In two sentences, summarize the account below of the morning of September 11, 2001.

EXCERPT PROVIDED:

_ _ _ _

(This is to the best of my recollection. I’ve never put these thoughts into words until now. If you were there at 3DO and have more to add or suggest, let me know. Also, I might update it slightly if things don’t read properly. Thanks.)
It was the morning of September 11, 2001. I woke up one morning to get ready to make games for 3DO like I had done for the past year or so. I turned on the news while I got ready for work. At the time, it was part of my daily routine to hear the daily bustle of the world. The content really didn’t matter, and I didn’t ever really listen to what was being said. It was a form of white noise to get me ready for the day. So as usual, I walked into the living room and switched on the television before tossing the remote on the couch and returning to my room.
While I was putting on my clothes in the bedroom, I heard serious talking coming from down the hallway. Something major was happening. I can’t remember what words prompted me, but the thought in my head was, “Oh shit…something major is happening.” I scurried back into the living room and picked up the remote. I wanted to hear everything.
I saw a building on fire. It was one of the Twin Towers. I didn’t know much about the Trade Center at the time, but I had heard of it. I never expected it to be shown like this. My heartbeat quickened.

_ _ _ _

SUPPLIED MATERIAL:
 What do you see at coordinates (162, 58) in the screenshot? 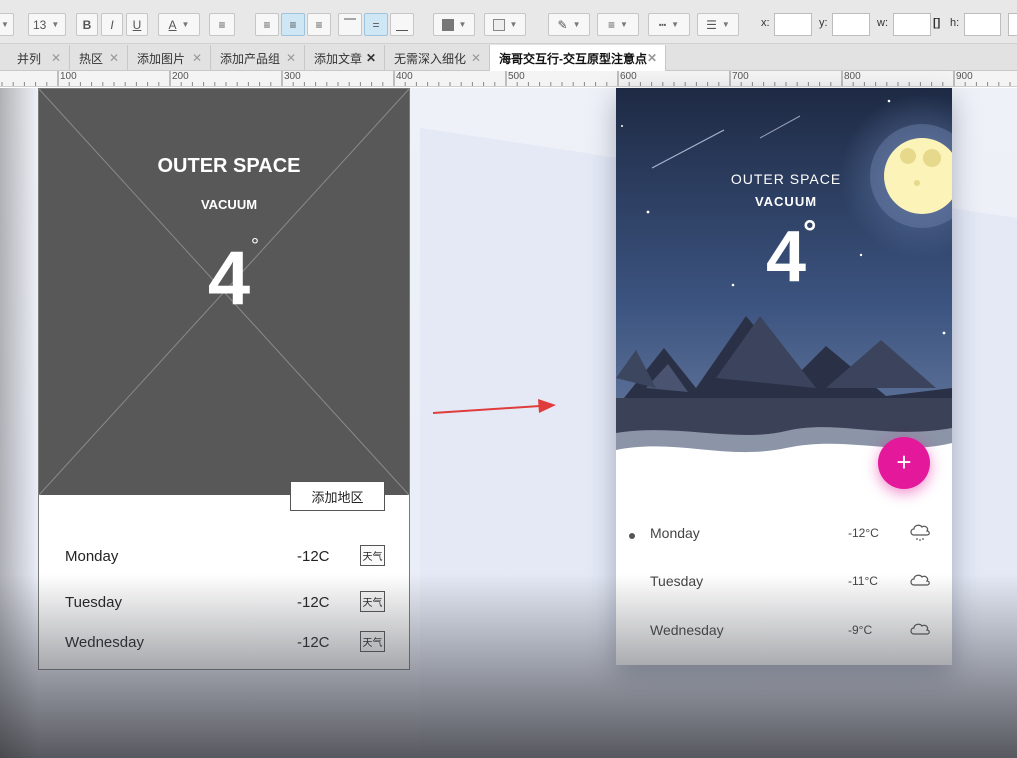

_ _ _ _

WRITTEN RESPONSE: The writer, who had been making games for 3DO for about a year, switched on the news as usual as background noise while getting ready for work on September 11, 2001. Hearing serious talk from down the hallway, the writer hurried back to the living room and saw one of the Twin Towers on fire, and the writer's heartbeat quickened.